13.      O Bundesverwaltungsgericht esclarece que a Grüne Liga Sachsen é uma associação para a proteção da natureza que contesta a aprovação do plano, concedida em 25 de fevereiro de 2004, para a construção da ponte «Waldschlößchenbrücke», que atravessa o rio Elba e a sua várzea ao longo das suas margens, em Dresden, na Saxónia.

14.      A aprovação do plano baseou‑se numa avaliação concluída em janeiro de 2003, que examinou os possíveis efeitos do projeto de construção nos objetivos de proteção e conservação da zona de conservação «Elbtal zwischen Schöna und Mühlberg» (vale do Elba entre Schöna e Mühlberg), incluindo a referida várzea, que, na altura, estava classificada a nível nacional, mas não tinha ainda sido inscrita na lista pela Comissão. Se fosse identificado um risco de ocorrência de prejuízos significativos, seguir‑se‑ia uma avaliação nos termos do artigo 6.° da diretiva «habitats». O relatório pericial revelou que o projeto não afetava de forma significativa ou duradoura os objetivos de conservação da zona.

15.      A Grüne Liga Sachsen recorreu da decisão de aprovação do plano, em abril de 2004. Nos termos do direito processual nacional, esse recurso não tinha efeito suspensivo. Consequentemente, a Grüne Liga apresentou também um pedido de medidas provisórias para diferir o início dos trabalhos de construção.

→ INSTRUÇÕES E REQUISITOS:
Cite sem alterações o trecho do texto sobre a ponte Waldschlößchenbrücke que começa em "14.      A aprovação do" e termina em "conservação da zona.".

Entradas de posição dos itens:
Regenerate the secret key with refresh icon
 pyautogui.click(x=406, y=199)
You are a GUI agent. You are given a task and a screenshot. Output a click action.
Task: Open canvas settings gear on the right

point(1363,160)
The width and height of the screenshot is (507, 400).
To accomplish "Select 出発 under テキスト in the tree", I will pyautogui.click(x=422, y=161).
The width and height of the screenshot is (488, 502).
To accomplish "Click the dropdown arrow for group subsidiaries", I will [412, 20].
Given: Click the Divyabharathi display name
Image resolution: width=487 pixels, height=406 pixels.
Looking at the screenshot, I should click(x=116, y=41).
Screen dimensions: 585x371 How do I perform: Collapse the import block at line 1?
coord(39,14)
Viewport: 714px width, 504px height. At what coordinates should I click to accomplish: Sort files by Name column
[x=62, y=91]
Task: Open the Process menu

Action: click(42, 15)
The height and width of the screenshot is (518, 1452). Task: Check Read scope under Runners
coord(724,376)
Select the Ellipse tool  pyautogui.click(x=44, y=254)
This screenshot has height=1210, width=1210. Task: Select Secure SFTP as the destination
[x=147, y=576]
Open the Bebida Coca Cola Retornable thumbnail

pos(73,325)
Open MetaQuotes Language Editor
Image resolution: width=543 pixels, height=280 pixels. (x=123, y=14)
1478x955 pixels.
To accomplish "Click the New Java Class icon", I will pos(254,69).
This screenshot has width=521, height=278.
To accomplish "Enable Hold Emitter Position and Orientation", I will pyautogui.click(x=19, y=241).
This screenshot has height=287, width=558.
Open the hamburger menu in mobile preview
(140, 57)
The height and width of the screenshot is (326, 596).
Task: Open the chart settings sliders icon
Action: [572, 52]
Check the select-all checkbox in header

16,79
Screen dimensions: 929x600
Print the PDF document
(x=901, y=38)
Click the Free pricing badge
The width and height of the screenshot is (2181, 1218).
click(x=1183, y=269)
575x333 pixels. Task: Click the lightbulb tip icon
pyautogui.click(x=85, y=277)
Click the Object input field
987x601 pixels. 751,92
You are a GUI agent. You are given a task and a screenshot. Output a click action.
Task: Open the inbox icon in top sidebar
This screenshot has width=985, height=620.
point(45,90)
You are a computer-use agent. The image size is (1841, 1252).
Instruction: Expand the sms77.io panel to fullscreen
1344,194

→ RESULTADO DO EXERCÍCIO:
14.      A aprovação do plano baseou‑se numa avaliação concluída em janeiro de 2003, que examinou os possíveis efeitos do projeto de construção nos objetivos de proteção e conservação da zona de conservação «Elbtal zwischen Schöna und Mühlberg» (vale do Elba entre Schöna e Mühlberg), incluindo a referida várzea, que, na altura, estava classificada a nível nacional, mas não tinha ainda sido inscrita na lista pela Comissão. Se fosse identificado um risco de ocorrência de prejuízos significativos, seguir‑se‑ia uma avaliação nos termos do artigo 6.° da diretiva «habitats». O relatório pericial revelou que o projeto não afetava de forma significativa ou duradoura os objetivos de conservação da zona.